Wednesday, April 2, 2025

Alexei Tolstoy’s Aelita

Alexei Tolstoy’s celebrated Soviet science fiction novel Aelita was published in 1923.

Alexei Tolstoy (1883-1945) was a distant relative of the more famous Count Leo Tolstoy, writer of War and Peace. Alexei Tolstoy was quite an interesting character. He was born In Russia and lived for a time in Germany and in France. He returned to Russia in 1909.

He opposed the Bolshevik Revolution and went into exile. By 1923 he was back in Russia. Under the Soviet regime Tolstoy was lionised and lived like a millionaire. Reading between the lines of Aelita one gets the impression that he regarded revolutionaries with a certain amount of scepticism.

Aelita opens with an eccentric amateur scientist named Los who has constructed an egg-shaped spacecraft. He believes it can reach Mars. He persuades a soldier named Gusev to accompany him.

Mars turns out to be inhabited, by people who seem rather human. Mars has been home to a number of civilisations. The histories of Mars and Earth were at one time intimately linked, thanks to an event that occurred when the terrestrial civilisation of Atlantis was destroyed. There is a good reason that the Martians are so human-like.

Martian civilisation is fairly advanced. They have airships (which are always cool) and they have televisual communication. They also have what appears to be a kind of anticipation of nuclear power.

The Martians are reasonably friendly towards their two visitors from Earth, on the surface at least. In fact they’re suspicious. Mars has seen disastrous wars in the past. Once again Martian civilisation seems to have entered an era of instability. The two Earth men will be caught up in the turmoil, and Gusev will contribute to that turmoil. Gusev dreams of leading a socialist revolution on Mars. Like so many revolutions it will end in slaughter and widespread destruction.

One of the factors impelling Los to build his spacecraft was his loneliness and despair after his beloved wife’s death. On Mars he thinks he has once again found love, in the person of Aelita. She is the daughter of the Chief Engineer (the effective ruler of the Martian civilisation).

Los has a slightly mystical and rather pessimistic outlook on life. Gusev thinks the revolution will usher in a golden age.

There are plots and counter-plots, revolutions and counter-revolutions.

You might be put off reading this book, assuming that it’s going to be heavy on Soviet propaganda (Tolstoy was later to be very much in favour with Stalin) or that there’s going to be a lot of socialist utopianism. That isn’t really the case. There’s a certain degree of cynicism in this novel on the subject of political solutions. Revolutions just lead to chaos and suffering.

The novel also does not reflect a view of history as an inevitable progression towards a socialist promised land. In fact it reflects a very dark and pessimistic view of history as an endless cycle of violence and destruction.

Gusev has political enthusiasms but Los just wants to find love. Love is the only thing that ever brought him happiness.
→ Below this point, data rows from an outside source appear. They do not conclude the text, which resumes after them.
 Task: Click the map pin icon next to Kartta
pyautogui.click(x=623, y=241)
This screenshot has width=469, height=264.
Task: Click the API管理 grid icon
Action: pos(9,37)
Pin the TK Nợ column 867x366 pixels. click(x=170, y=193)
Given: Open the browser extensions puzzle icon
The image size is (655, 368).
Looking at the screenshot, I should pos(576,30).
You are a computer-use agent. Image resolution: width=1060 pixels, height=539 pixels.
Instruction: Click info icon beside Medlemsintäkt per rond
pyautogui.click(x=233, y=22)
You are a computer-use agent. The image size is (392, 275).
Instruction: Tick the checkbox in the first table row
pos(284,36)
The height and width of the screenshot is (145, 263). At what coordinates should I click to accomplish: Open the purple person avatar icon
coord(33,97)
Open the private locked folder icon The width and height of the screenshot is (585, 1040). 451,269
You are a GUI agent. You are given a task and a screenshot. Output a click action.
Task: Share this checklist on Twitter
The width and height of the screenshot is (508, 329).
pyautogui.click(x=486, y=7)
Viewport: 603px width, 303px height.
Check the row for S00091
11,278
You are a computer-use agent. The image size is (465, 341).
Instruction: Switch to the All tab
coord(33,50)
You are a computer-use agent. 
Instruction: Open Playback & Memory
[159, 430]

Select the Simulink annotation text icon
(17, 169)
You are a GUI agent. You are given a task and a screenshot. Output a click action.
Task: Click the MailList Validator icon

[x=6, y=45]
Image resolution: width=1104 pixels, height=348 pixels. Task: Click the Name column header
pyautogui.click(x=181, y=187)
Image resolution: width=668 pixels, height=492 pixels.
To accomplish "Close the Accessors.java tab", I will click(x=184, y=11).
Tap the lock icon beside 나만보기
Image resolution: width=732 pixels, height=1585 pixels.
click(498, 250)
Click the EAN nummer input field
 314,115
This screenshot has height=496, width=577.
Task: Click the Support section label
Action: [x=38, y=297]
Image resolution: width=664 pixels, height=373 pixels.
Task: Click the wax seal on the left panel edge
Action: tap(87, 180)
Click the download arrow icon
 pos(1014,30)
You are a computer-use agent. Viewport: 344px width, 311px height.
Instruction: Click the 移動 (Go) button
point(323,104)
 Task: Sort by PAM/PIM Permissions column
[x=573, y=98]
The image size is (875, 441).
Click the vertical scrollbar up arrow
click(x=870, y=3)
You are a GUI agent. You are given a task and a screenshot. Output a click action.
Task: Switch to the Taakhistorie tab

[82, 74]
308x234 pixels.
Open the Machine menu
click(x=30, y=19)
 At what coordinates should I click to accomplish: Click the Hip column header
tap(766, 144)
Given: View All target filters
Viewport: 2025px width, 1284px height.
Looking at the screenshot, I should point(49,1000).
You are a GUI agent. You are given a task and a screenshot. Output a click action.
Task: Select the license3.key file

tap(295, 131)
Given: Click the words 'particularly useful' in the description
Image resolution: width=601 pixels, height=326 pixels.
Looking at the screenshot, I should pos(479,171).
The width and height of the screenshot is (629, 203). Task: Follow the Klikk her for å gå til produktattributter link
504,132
There is very definitely a love story at the heart of this book.

There’s some wild and intriguing alternative history going back 20,000 years or so into the pasts of both Earth and Mars. We get a detailed history of Atlantis.

It’s fast-moving and action-packed.

Aelita is a must-read for anyone with an interest in the history of science fiction, and it’s rather entertaining as well. Recommended.

The 1924 film adaptation is also regarded as a classic, although in my view t's a flawed classic.